The new procedural, reporting requirements and penalty provisions for disposal of surplus land under the Act pursuant to AB 1486 are as follows:

 

1.                     Surplus land is now defined to mean essentially all land owned by a city, successor agency, housing authority, joint powers authority, and other local agencies (including the CRA), with few exceptions for property that qualify as “exempt” under the Act.  Prior to any sale or lease of such property, a local agency must formally declare land as either “surplus land” or “exempt surplus land” pursuant to a resolution and supported by written findings. 

 

2.                     The definition of “exempt surplus land” includes the following (among other more minor factors): (i) properties that are less than 5,000 sq. ft. in area, (ii) land that a local agency exchanges for another property necessary for the agency’s use, (iii) land transferred to another local, state, or federal agency for the agency’s use, and (iv) land that is subject to valid legal restrictions (not imposed by the agency) that would make housing a prohibited use. Note the fact that a property is not zoned for residential use is not a qualifying legal restriction - if the property is simply zoned as Industrial/Commercial, under AB 1486, it would not qualify as exempt surplus land.  But if the property does qualify under one of the above factors, and the property has been formally declared as exempt pursuant to a resolution adopted by the agency, the agency need not comply with the following procedural requirements.

 

3.                     Prior to selling or leasing any surplus land or even entering into negotiations for the sale/lease of surplus land with a prospective transferee, a local agency (including the CRA) must first offer the property for sale or lease to a “housing sponsor” for affordable housing development by issuing a notice of availability (“NOA”).  The term “housing sponsor” generally means an affordable housing developer (who has registered with the Department of Housing and Community Development (“HCD”)).

 

4.                     In addition to sending a NOA to housing sponsors for surplus land, a local agency must also send a NOA to any park or recreation department or regional park authority with jurisdiction over the area, and the State Resources Agency (SRA), for purposes of park, recreation, or school facility development. 

 

5.                     Any responding entity to the NOA (i.e., a housing sponsor, park or recreational department, school district or SRA) (“Responding Entity”) must notify the CRA of its interest in purchasing or leasing the property within 60 days following receipt of the NOA.

 

6.                     In negotiations with any Responding Entity, the CRA must negotiate in good faith and cannot include deal terms that would reduce or disallow residential use of the site.  In addition, the CRA is not required to sell or lease the surplus land for less than its fair market value.

 

7.                     If the price and terms cannot be agreed upon between the CRA and a Responding Entity within 90 days, the CRA may then go forward to sell or lease the surplus land to a third party. However, the CRA will still have to provide the HCD a description of the NOA sent and negotiations conducted with any Responding Entity.

 

8.                     Note that the housing sponsor need not propose a development of the surplus land for 100% affordable units; the Act requires that they simply will agree to make available at least 25% of the total number of units developed on the property at an affordable housing cost or affordable rent.

 

9.                     In addition, if the CRA receives a notice of interest from more than one Responding Entity, it must give first priority to the entity that proposes the deepest average level of affordability for the affordable units.

 

10.                     If no housing sponsors respond to the NOA or if negotiations terminate and the land is later sold or leased to a market rate developer who builds more than 10 residential units, the Act requires that 15% must be sold or rented at an affordable cost or affordable rent to lower income individuals.

 

11.                     The Act requires that the HCD must review the description submitted by the CRA and submit written findings to the City within 30 days as to whether any process violations have occurred.  If HCD does not respond within the 30-day time period, the local agency is not subject to any penalty under the Act. 

 

12.                     Any violations of the Act are subject to harsh penalties; between 30 percent and 50 percent of the final sale price for the property.  The HCD, Attorney General, and any beneficially interested entity may bring an action to enforce the Act. 

 

B.  Disposition of Cell 1 of the 157 Acre Site (the Property)

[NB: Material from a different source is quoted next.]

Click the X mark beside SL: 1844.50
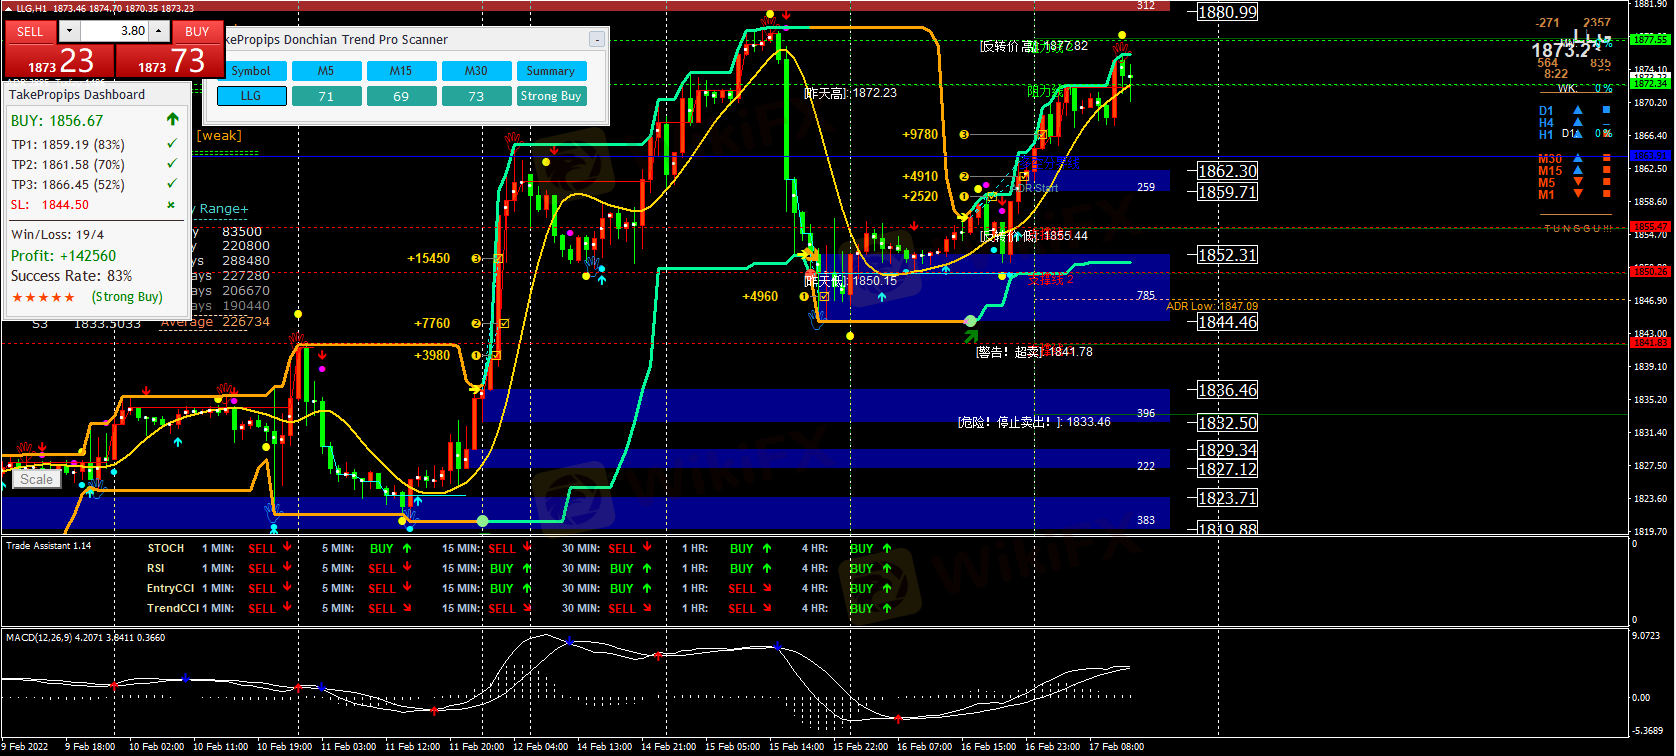The image size is (1676, 756). point(171,205)
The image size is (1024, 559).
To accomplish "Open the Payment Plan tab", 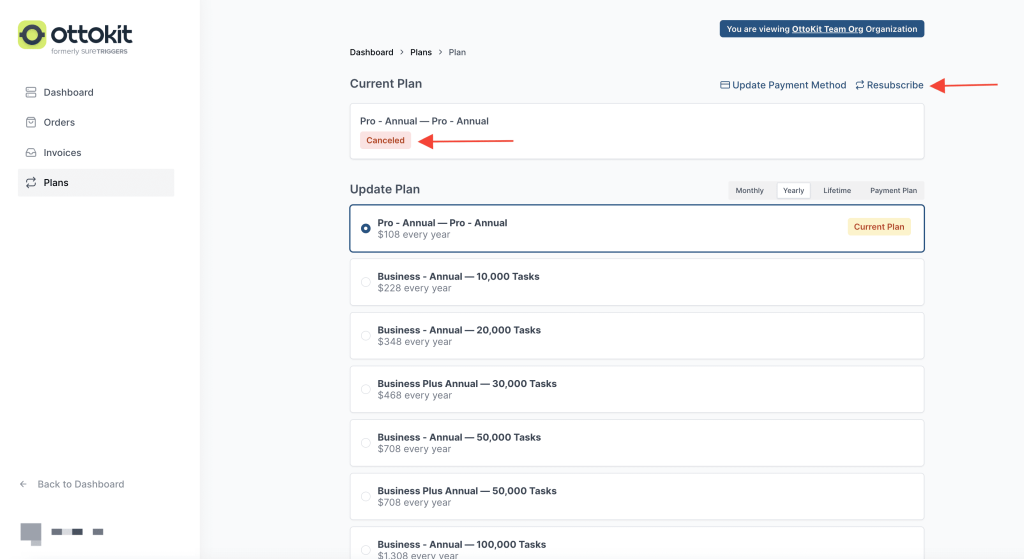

The CRA has offered the Property (Cell 1) for sale/transfer to developers numerous times since its acquisition of the Property in 2015, including pursuant to a Master Developer Request for Qualifications in 2016, an Invitation to Propose in 2017/18 and another Invitation to Propose in 2019. Following those unsuccessful efforts, the CRA is again proposing to put up the Property for sale and enter into negotiations with potential private developers for the disposition of Cell 1 to a private developer.  However, with the recent changes to the Act under AB 1486, the CRA must comply with the procedural requirements outlined in Section A above prior to disposition. 

Therefore, CRA Staff requests that the CRA Board formally declare the Property as “surplus land” and direct Staff to comply with the requirements under the Act for final disposition of the Property.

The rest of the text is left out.